If this is how the trains run around here, I’ll pass. I’m not interested in Dale Franks’s kind of railroading.

Catching up with Ken MacLeod

Tuesday, January 29th, 2008

Hat tip to Anders Monsen for alerting me to this terrific interview with Prometheus-winning author Ken MacLeod. MacLeod talks about sci-fi, Left politics, market anarchism, and much more of interest to Libertarian Leftists. Here’s a taste:

“One of the problems I have with some on the Left is that they dissociate themselves from the past and present state-socialist regimes, but what they actually propose is, well, state socialism — but, of course, with more democracy, civil liberties and blah, blah, blah, which everybody knows wouldn’t survive the first real emergency (i.e. about day two of the revolution). Even the reforms they propose are statist. It would be much better, in my opinion, if they were to do the opposite: Take a bit more responsibility for the state-socialist past and propose something that is visibly different and institutionally unlikely to replicate the well-known defects of state socialism.”

I don’t know which is worse

Tuesday, January 29th, 2008

I don’t know which is worse…

The painful irony of this sort of Dolchstoßlegende crap, considering the context, or…

The demagogic implication that Virginia Postrel is somehow the ideological plumbline of all who might dissent from the party line of the paleo-libertarian vanguardists.

indignant, again

Tuesday, January 29th, 2008

I often feel overwhelmed with the outpouring of negative stories concerning the actions of various government entities. My cynical self tends to want to just write all of society off as hopelessly corrupt and crawl in a hole somewhere. I keep having to remind myself this isn’t a truly viable option.

Maybe I’m too idealistic (a charge directed at me rather frequently), or maybe I just expect too much from people, but I simply cannot understand how people can continue to defend the actions of government officials.
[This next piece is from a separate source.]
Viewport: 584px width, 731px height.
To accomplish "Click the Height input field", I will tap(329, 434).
Last week, I made some acquaintances aware of Roderick Long’s Petition to Abolish the Government of the USA. Here is one response I received:

Among the problems with abolishing government: in light of the human development that has occurred over the last few thousand years or so, it would in the short term at least take more bureaucracy to successfully dismantle government (and I would mark success or failure by death rates, starvation rates, homelessness rates, etc.) than to keep government running as it is. And then, in addition, miniature governments would simply spring up in the place of the big government that used to exist. Or, alternatively, the entire nation might turn into the Convention Center after Katrina.

The government is more than the IRS and the FBI. The government is your schools and your roads and your monetary system and your public housing - and once the government is gone, you’ve got to re-create all or some of that in a way that’s also profitable, because otherwise you have to implement a system of taxation - in other words, government. And if roads are built based on either where the tolls are profitable or where the citizens have enough wealth to build them out-of-pocket, and schools are built and run based on who can manage to construct, staff, and maintain them, then you still have a power system - it’s just a loose, uncheckable power system that ruins the lives of the rural and the poor.
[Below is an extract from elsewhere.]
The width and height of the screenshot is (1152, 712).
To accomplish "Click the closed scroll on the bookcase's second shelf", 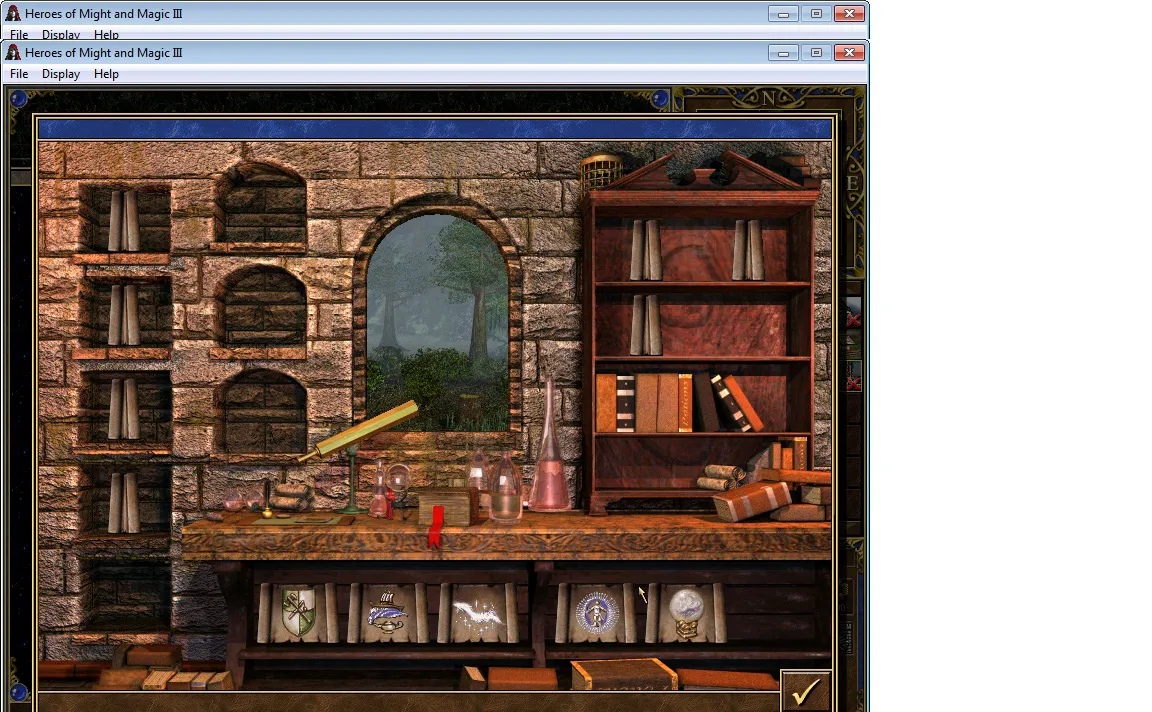I will 646,325.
I’m sure many would recognize this as another variation of the all-too-familiar argument, “Well government may not work that well, but it is better than any other ideas anyone has had.” But I am always left wondering how anyone knows this to be true, or more aptly: Do the supposed good things that government promotes (and, for the record, I think the benefits derived from any government program is very debatable) outweigh the bad things government does?

So, it is with this in mind that I read this story a friend pointed out in The Washington Independent yesterday.

You see, after the events of 9/11, the Bush Administration ordered the CIA to hone its interrogation skills, something in which it had not been particularly proficient prior to that time, with very questionable, if not disastrous results.

Despite having nearly no off-the-shelf experience, the CIA was tasked by President Bush to come up with a robust interrogation program for the most important al-Qaeda captives. So the agency turned to its partners for assistance in designing its interrogation regimen: Israel, Egypt, Saudi Arabia—all countries cited by the State Department for using torture—among others.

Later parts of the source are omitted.